Répartition des obligations
Le Code civil fixe la répartition des charges :
● L’usufruitier supporte les dépenses d’entretien courant (art. 605).
● Le nu-propriétaire prend en charge les grosses réparations (art. 606).
Cette dualité peut parfois engendrer des litiges si les travaux sont mal définis.
Le démembrement, outil de transmission patrimoniale
Anticiper et réduire les droits de succession
Le principal intérêt du démembrement est d’alléger la fiscalité successorale.

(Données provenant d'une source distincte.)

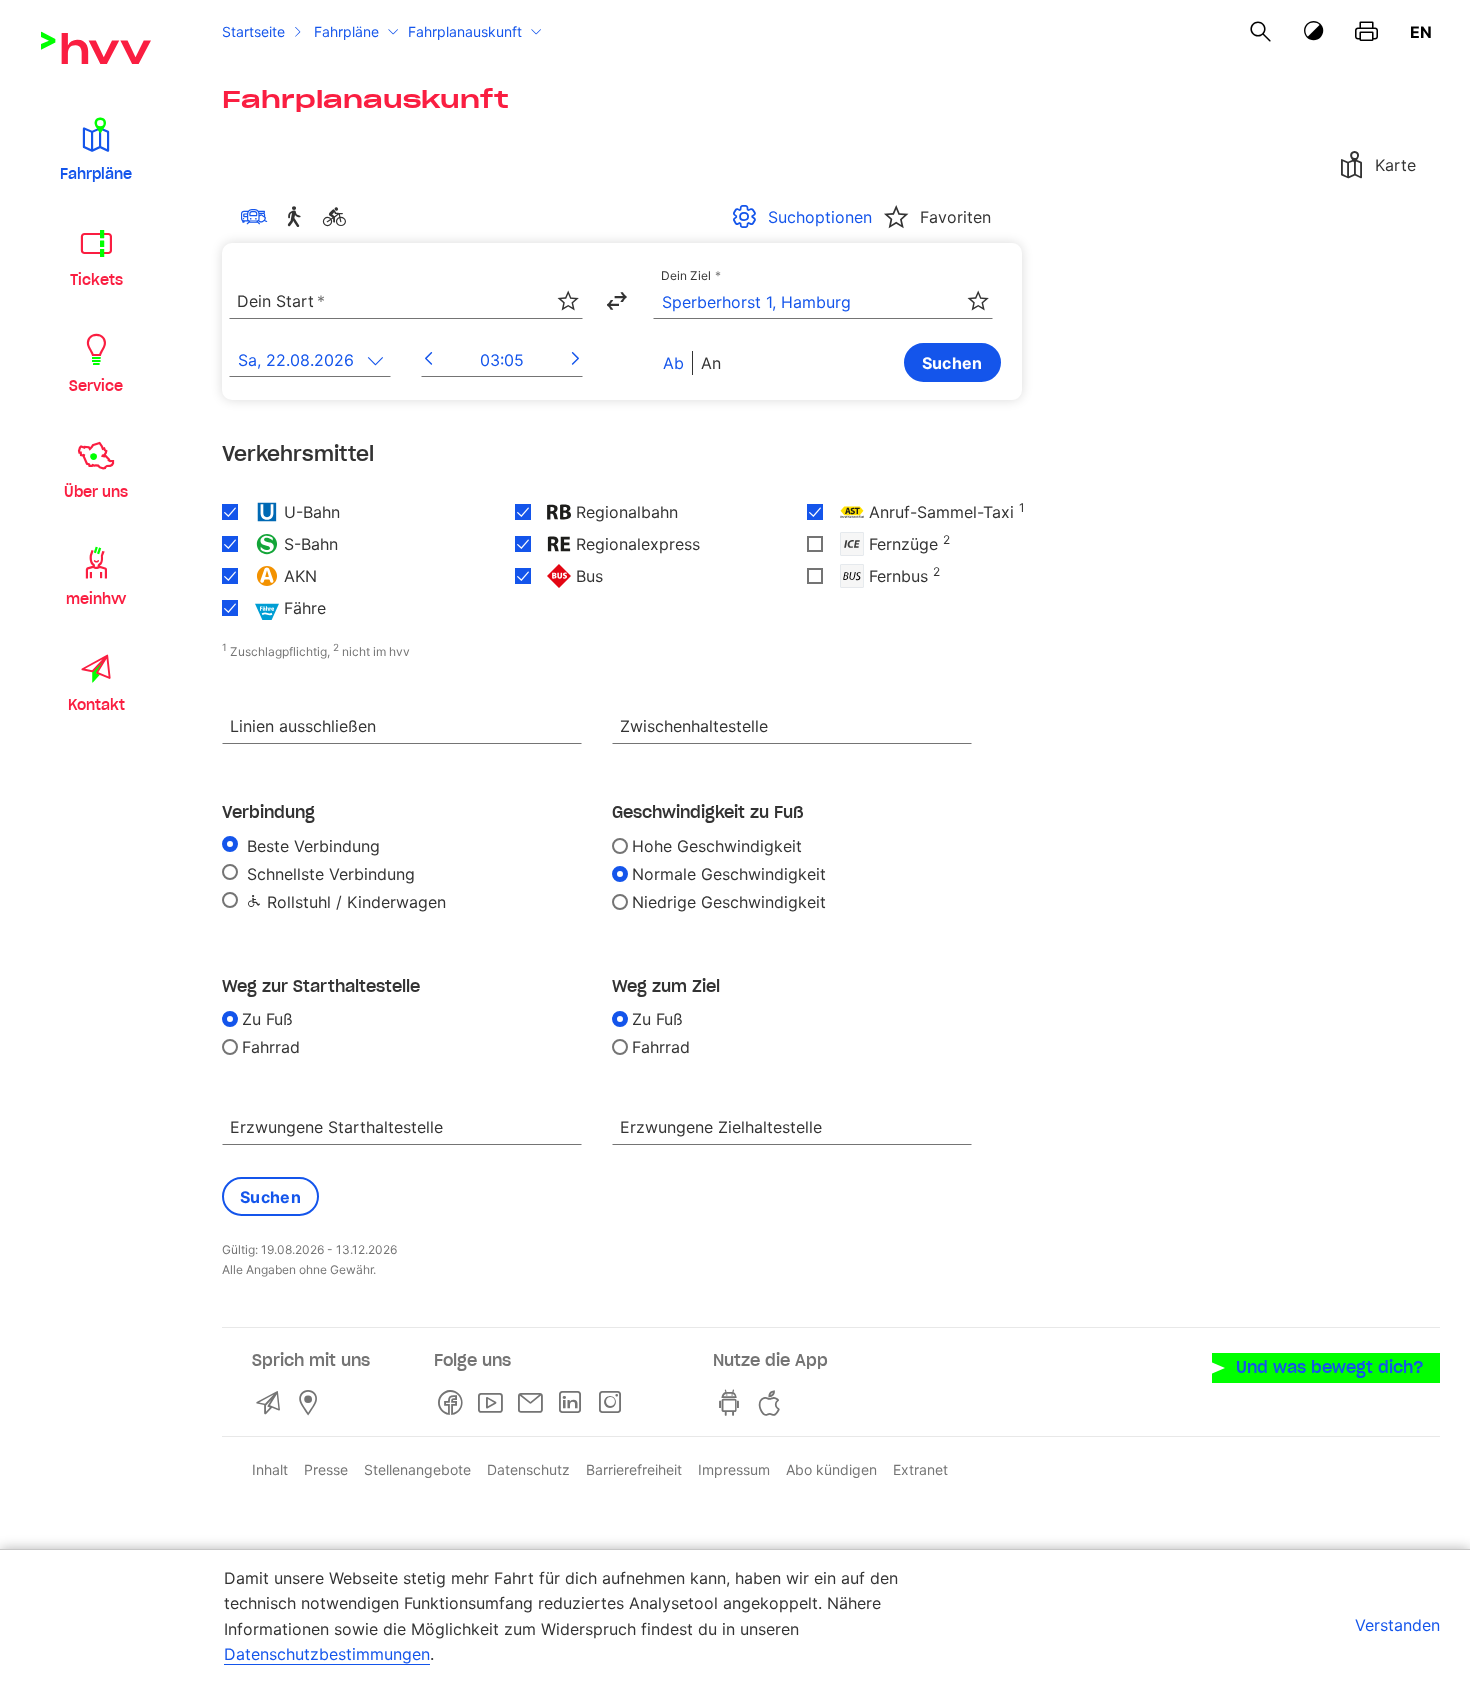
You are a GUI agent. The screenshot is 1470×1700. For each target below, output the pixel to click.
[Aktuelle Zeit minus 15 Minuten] (428, 360)
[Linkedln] (574, 1403)
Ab (673, 363)
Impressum (734, 1469)
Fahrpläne (346, 31)
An (711, 363)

Lorsqu’un bien est transmis en nue-propriété, l’administration fiscale applique une décote calculée selon l’âge de l’usufruitier (barème de l’art. 669 CGI).
● Exemple : un parent de 65 ans transmet à ses enfants la nue-propriété d’un appartement de 400 000 €. La valeur fiscale retenue pour la nue-propriété est de 60 %, soit 240 000 €. Après application de l’abattement de 100 000 € par enfant (art. 779 CGI), les droits de donation sont considérablement réduits.
● À son décès, l’usufruit s’éteint sans taxation supplémentaire, permettant aux enfants de récupérer la pleine propriété.
Réduction de l’IFI
L’Impôt sur la Fortune Immobilière (IFI) frappe le patrimoine immobilier net taxable supérieur à 1,3 million d’euros (art. 964 CGI). En cas de démembrement, l’usufruitier est redevable de l’IFI sur la valeur en pleine propriété (art. 968 CGI), tandis que le nu-propriétaire n’est pas imposable.
En 2025, les règles de transparence ont été renforcées pour les SCI familiales : les bénéficiaires effectifs doivent être déclarés, ce qui limite certaines stratégies de dissimulation. Le démembrement conserve toutefois un intérêt, notamment lorsque les parents conservent l’usufruit tout en transmettant la nue-propriété à leurs enfants, réduisant ainsi l’assiette taxable future.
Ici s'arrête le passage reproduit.